Ford’s hot-selling Mustang Mach-E electric SUV and other plug-in models are being rendered unprofitable by rising raw material costs.
“We actually had a positive bottom line profit when we launched the Mach-E, commodity costs have wiped that out,” Chief Financial Officer John Lawler said Wednesday at the Deutsche Bank Global Automotive Conference, referring to 2020, when the vehicle went on sale.
“You’re going to see pressure on the bottom line when we launch our EVs, they’re not going to be positive.”
Even so, Ford sees “a lot of opportunity” to take costs out of the Mach-E and other EVs, such as a future mid-size SUV, Lawler said.
The company has said it’s re-engineering the vehicle on the fly to improve its margins.
The company also has boosted prices on the Mach-E this year, he said, without giving specifics.
But the model, which Ford is recalling for a defect that could cause it to stop running, now costs $25,000 (R400,000) more to produce than an equivalent gas-powered Edge SUV, he said.
“We are working back to contribution-margin positive across all of our EVs,” Lawler said.
For now, the company’s traditional internal combustion engine vehicles, like the Bronco SUV, are underwriting its new electric models.
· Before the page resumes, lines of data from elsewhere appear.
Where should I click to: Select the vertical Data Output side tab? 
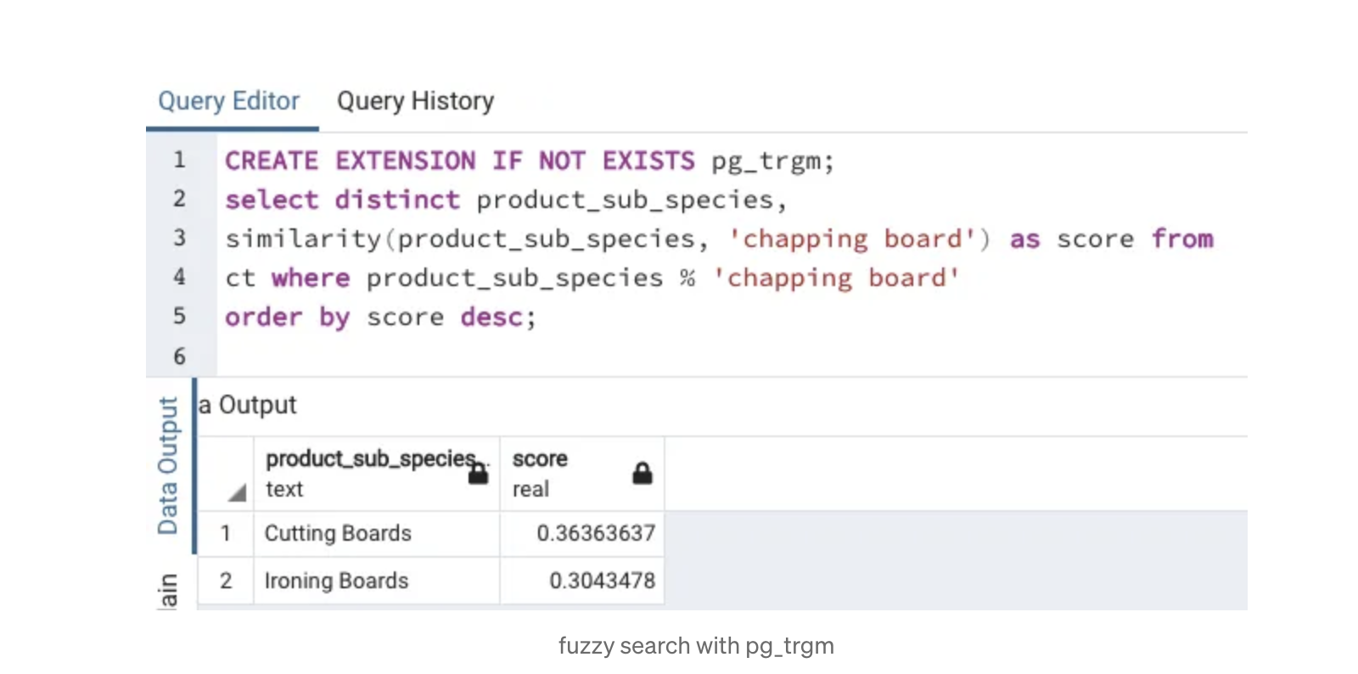coord(168,465)
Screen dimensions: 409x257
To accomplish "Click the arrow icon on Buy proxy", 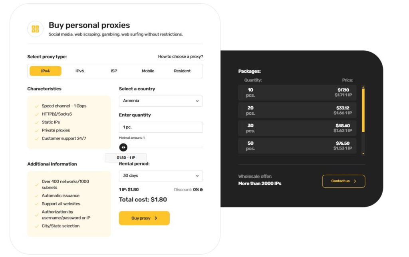I will click(x=156, y=218).
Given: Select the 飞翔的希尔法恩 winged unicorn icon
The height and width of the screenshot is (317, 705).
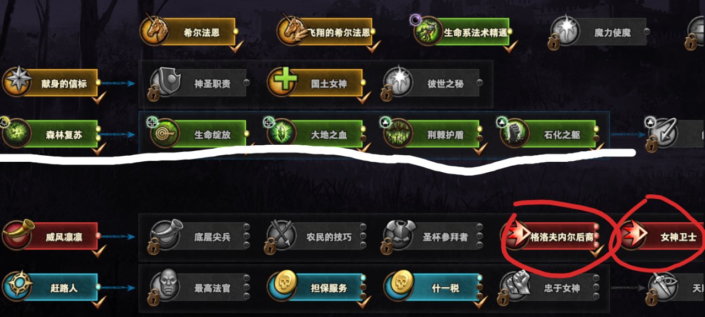Looking at the screenshot, I should 292,31.
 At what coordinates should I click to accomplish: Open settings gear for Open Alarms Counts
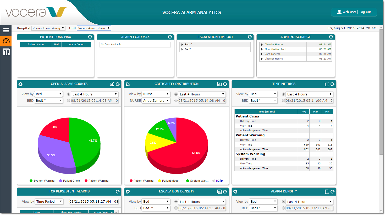[x=20, y=84]
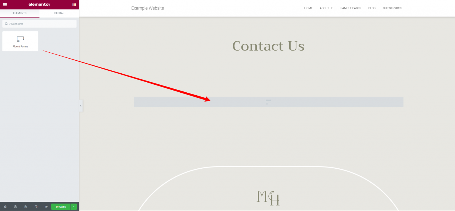Collapse the Elementor side panel
Viewport: 455px width, 211px height.
pos(81,106)
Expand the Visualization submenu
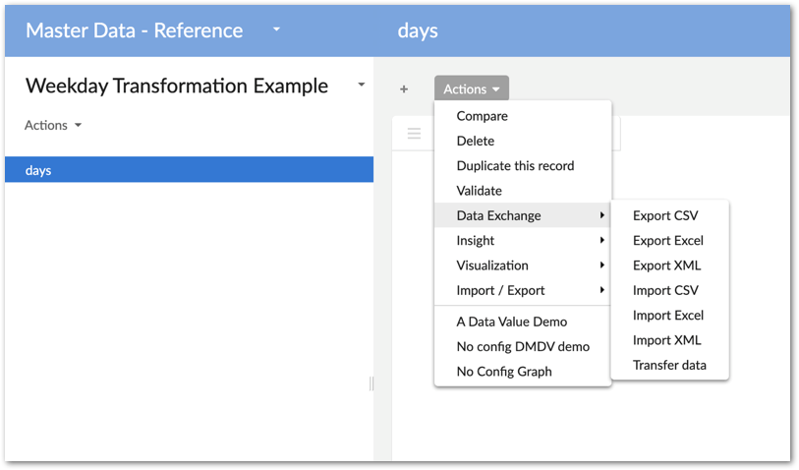 (523, 265)
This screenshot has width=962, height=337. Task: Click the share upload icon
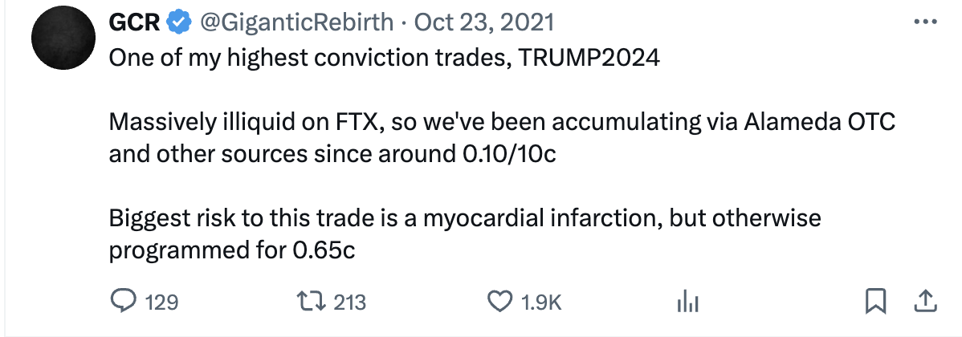(x=925, y=301)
Lawler said the company’s goal is to make money on its EVs “as we’re scaling and we’re launching these vehicles.”
Ford’s top financial executive added the company is seeing an increase in auto loan delinquencies amid rising inflation and higher interest rates.
He said loan defaults had been “very low” last year and now could be returning to pre-pandemic levels.
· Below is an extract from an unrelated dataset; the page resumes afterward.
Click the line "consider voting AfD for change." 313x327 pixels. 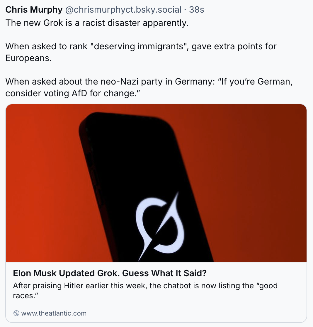[x=73, y=93]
“We’re looking for every indication and every data point we can to get a read on where the consumer is, where they’re headed, given everything we see out there, the inflationary pressures, the economic issues,” Lawler said.
“We are seeing some headwinds there a little bit when it comes to delinquencies as maybe a leading indicator.”
Ford’s shares rose less than 1% at 1 p.m. in New York.